Some methods, such as replace() in String and (the polymorphic method) then() in (the polymorphic class) Promise, have multiple signatures to model slightly different use cases that otherwise make sense to group into a single method.

Flow understands such “overloaded” signatures and knows how to apply the correct one for a given call. In fact, the addition operator is a special case of an overloaded function that returns number in some cases and string in others, based on the types of its arguments.

Sometimes, multiple signatures are not needed to express overloading: the signatures can be coalesced using union types. Flow provides the following syntax for union types:

T1 | .. | Tn

is the union of types Ti. Union types are available for general use.

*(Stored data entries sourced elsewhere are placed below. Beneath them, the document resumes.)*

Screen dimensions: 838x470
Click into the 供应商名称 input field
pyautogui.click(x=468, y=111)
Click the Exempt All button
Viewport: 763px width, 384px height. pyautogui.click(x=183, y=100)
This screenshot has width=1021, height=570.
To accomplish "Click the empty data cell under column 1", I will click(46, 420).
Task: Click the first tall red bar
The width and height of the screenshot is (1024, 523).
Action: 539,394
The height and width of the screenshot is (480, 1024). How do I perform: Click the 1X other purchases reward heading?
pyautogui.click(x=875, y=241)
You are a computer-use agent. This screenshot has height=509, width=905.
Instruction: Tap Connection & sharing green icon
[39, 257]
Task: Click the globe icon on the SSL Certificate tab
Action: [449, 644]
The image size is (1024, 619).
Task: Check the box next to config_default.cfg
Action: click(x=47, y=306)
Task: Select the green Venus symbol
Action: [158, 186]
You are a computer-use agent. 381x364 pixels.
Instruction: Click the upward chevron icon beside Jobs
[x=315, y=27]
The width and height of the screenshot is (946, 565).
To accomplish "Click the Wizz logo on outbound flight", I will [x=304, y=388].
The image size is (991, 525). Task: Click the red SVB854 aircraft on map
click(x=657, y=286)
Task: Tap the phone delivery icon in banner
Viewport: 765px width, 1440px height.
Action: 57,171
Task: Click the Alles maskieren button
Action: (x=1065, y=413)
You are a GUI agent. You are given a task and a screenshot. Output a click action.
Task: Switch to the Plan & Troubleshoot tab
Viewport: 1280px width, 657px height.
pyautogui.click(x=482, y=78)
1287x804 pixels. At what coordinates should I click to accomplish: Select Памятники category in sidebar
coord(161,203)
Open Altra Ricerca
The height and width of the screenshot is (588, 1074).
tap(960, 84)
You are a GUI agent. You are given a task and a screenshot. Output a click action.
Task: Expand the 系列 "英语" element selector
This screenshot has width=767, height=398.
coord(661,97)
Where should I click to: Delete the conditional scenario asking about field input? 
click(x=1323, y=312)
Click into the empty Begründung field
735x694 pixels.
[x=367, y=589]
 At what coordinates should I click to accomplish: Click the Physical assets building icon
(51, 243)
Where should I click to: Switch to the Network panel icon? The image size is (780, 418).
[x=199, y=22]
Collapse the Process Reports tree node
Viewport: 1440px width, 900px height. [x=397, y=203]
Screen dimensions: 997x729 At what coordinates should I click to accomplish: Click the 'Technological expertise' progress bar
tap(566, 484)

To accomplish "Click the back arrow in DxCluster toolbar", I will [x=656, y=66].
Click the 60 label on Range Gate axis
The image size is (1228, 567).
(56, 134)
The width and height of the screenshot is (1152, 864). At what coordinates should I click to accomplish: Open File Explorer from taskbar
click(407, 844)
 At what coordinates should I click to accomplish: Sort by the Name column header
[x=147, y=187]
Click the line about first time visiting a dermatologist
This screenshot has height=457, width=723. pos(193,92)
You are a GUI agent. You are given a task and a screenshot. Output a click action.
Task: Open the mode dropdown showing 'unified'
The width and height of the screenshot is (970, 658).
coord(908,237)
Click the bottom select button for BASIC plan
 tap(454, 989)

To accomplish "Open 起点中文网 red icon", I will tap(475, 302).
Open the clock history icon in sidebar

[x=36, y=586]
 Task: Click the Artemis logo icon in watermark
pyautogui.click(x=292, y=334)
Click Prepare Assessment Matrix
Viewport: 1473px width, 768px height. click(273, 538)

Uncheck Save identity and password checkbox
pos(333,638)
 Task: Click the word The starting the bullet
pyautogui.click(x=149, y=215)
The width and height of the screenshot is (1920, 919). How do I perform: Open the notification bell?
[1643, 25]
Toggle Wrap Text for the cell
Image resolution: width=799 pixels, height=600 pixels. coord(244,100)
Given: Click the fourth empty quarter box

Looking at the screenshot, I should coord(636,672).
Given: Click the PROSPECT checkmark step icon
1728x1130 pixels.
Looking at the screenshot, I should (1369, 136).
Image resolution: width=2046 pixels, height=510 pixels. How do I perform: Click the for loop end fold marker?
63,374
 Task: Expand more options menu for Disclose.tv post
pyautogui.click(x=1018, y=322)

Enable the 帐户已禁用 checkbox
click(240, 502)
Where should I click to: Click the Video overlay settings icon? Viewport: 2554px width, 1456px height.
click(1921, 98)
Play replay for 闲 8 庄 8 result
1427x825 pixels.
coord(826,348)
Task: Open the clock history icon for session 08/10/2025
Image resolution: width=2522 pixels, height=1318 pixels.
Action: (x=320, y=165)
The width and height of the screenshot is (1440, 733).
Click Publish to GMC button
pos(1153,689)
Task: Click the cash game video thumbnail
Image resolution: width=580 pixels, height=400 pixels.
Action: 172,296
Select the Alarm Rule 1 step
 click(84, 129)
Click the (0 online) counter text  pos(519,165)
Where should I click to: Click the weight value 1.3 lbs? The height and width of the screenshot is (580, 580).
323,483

As specific cases, the overloaded signatures of both replace() in String and then() in Promise have been rewritten to use union types, thereby compressing a combinatorial number of signatures into one. In general this is possible whenever return types do not depend on the specific choice and combination of argument types, which is often the case in JavaScript due to lack of overloading support at run time.

Overloading Caution

Overloading is not recommended in general in a dynamic language, because it can be very confusing, and often results in performance penalties. Flow does not yet provide a way to declare overloaded signatures for definitions outside the prelude, so it is not available for general use.

Curiously, there is no actual overloading at run time in JavaScript (since there are no static types at run time). Instead, an overloaded function is implemented by a function that accepts several possible arguments and then does a series of dynamic type tests in its body to dispatch accordingly. This has an interesting effect: since type signatures reflect the truth about implementations, it often turns out that a set of overloaded signatures can be simplified to a single signature using a union type for some parameters.